Kristine Kucera, PA-C, MPAS, DHS
Treating pediatric patients with inflammatory skin disease often can be challenging. Without published treatment guidelines, clinicians may be uncomfortable prescribing methotrexate (MTX) in this population. To address this unmet need, an expert consensus committee was convened to develop evidence- and consensus-based guidelines for the use of MTX in pediatric patients. These recommendations will support safe and effective use of MTX for the underserved population of pediatric patients who may benefit from this valuable medication.

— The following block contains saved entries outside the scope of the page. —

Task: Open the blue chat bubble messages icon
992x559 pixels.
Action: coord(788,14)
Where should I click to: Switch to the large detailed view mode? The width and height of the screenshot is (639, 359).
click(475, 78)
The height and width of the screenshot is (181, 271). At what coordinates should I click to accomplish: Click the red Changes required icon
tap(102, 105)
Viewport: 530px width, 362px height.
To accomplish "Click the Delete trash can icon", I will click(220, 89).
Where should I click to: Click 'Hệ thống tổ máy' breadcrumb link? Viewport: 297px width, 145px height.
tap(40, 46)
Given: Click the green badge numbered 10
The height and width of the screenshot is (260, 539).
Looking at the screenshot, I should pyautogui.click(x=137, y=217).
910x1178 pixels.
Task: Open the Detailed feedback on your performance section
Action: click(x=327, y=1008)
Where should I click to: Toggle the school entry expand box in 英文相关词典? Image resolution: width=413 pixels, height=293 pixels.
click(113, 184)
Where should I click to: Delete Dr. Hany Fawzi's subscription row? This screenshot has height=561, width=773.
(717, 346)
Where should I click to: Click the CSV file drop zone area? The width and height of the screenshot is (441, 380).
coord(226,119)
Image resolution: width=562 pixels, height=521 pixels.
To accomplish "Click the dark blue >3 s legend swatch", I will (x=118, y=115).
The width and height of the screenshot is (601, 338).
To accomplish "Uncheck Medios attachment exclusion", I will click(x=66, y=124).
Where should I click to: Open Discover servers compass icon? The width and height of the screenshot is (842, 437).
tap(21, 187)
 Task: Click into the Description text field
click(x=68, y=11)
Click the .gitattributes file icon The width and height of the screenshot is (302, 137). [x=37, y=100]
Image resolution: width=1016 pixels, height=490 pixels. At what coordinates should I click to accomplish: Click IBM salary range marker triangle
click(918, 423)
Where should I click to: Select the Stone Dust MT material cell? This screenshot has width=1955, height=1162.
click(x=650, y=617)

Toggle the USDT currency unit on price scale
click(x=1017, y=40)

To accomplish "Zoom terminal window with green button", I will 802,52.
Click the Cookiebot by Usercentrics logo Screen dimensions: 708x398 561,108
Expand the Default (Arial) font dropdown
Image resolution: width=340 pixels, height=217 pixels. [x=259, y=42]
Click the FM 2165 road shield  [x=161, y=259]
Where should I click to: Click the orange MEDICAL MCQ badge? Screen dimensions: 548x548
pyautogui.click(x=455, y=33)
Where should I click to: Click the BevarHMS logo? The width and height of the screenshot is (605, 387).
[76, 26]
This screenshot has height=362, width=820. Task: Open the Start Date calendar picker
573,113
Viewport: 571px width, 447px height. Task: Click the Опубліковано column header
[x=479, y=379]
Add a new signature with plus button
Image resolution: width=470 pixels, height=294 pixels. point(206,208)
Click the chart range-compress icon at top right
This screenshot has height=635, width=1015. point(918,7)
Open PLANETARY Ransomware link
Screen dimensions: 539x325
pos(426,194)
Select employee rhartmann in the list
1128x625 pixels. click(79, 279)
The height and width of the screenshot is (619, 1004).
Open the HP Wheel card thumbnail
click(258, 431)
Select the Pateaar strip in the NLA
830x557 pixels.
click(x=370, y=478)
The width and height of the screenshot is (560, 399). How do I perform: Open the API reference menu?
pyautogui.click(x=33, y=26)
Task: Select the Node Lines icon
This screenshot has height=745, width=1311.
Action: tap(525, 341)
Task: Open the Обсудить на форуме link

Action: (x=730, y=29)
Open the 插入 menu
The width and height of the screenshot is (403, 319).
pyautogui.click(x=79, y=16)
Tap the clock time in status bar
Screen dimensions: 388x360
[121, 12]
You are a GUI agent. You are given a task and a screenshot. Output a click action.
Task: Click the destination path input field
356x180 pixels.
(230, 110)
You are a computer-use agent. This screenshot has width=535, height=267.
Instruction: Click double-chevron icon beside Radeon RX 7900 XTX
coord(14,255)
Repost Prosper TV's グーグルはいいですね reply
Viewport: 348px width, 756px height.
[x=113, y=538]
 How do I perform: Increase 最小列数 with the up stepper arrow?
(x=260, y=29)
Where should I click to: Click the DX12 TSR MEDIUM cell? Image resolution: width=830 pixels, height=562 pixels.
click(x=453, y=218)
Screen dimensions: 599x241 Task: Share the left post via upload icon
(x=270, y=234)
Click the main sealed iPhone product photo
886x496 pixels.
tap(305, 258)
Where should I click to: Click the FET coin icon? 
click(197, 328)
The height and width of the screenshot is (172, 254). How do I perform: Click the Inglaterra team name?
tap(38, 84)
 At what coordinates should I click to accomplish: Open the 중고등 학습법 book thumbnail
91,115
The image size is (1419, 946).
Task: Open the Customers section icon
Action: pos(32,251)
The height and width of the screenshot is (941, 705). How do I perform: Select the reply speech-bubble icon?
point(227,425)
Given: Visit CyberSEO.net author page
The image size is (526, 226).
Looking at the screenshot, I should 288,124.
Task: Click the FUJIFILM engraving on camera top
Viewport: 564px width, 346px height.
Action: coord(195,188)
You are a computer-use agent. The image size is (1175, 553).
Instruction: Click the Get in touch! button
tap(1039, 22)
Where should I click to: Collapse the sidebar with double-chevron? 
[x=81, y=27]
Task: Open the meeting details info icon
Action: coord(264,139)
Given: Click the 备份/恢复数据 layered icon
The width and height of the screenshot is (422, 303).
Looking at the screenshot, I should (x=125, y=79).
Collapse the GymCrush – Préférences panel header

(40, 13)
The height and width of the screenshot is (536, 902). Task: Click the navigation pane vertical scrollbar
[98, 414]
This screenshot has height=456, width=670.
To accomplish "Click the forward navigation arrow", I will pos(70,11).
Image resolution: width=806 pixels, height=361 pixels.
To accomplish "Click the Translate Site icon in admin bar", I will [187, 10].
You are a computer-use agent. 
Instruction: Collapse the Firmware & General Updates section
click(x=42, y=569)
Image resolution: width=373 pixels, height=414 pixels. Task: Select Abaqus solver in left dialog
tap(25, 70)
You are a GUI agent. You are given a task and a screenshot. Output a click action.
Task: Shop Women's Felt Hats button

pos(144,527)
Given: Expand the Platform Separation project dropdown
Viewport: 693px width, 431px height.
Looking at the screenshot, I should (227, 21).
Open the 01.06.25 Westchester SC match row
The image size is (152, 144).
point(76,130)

I generally start with MTX ~15mg/week given as a once weekly dosage of six 2.5mg tablets (see below for weight-based dosing). I also have the patient take folic acid six days a week skipping the day the methotrexate is dosed. Baseline labs include comprehensive metabolic panel (CMP) complete blood count (CBC). Monitoring labs are drawn at week 1, week 4, and then every 12 weeks if stable.
The key points are listed below and full access to the guidelines can be found in Pediatric Dermatology online.
Kristine Kucera, PA-C, MPAS, DHS, is Assistant Clinical Professor, University of Texas Southwestern, Medical Center PA Program, Dallas, TX. She is a member of the DEF Advisory Council.
Reference:
https://onlinelibrary.wiley.com/doi/10.1111/pde.15327
Key Consensus Statements
— doi.org/10.1111/pde.15327
- Typical MTX dose varies, but the maximum dose for inflammatory skin disease is considered to be 1 mg/kg, not to exceed 25 mg/week.
- Test doses are not necessary for pediatric patients starting low-dose (≤1 mg/kg) MTX for inflammatory skin disease.
- Onset of MTX efficacy may be 8–16 weeks.
- MTX can be discontinued abruptly without adverse effects, other than risk of disease worsening.
- Folic acid supplementation (starting at 1 mg/day, regardless of weight) is an effective approach to minimizing associated gastrointestinal adverse effects.
- Concomitant use of MTX and antibiotics (including TMP/S) and NSAIDS are not contraindicated for most pediatric patients treated for inflammatory skin disease.
- Live virus vaccine boosters (e.g., VZV and MMR) are not contraindicated for patients taking MTX; there are insufficient data to make recommendations for or against primary immunization with MMR vaccine in patients taking MTX; inactivated vaccines should be given to patients taking MTX.
- Routine surveillance laboratory monitoring (i.e., CBC with differential, ALT, AST, creatinine) is recommended at baseline, after 1 month of treatment, and every 3–4 months thereafter.
- Transient transaminase elevation (≤3× ULN for <3 months) is not uncommon with low-dose MTX and does not usually require MTX interruption. The most likely causes are concomitant viral infection, MTX dosing within 24 h prior to phlebotomy, recent administration of other medications (e.g., acetaminophen), and/or recent alcohol consumption.
- Liver biopsy is not indicated for routine monitoring of pediatric patients taking low-dose MTX.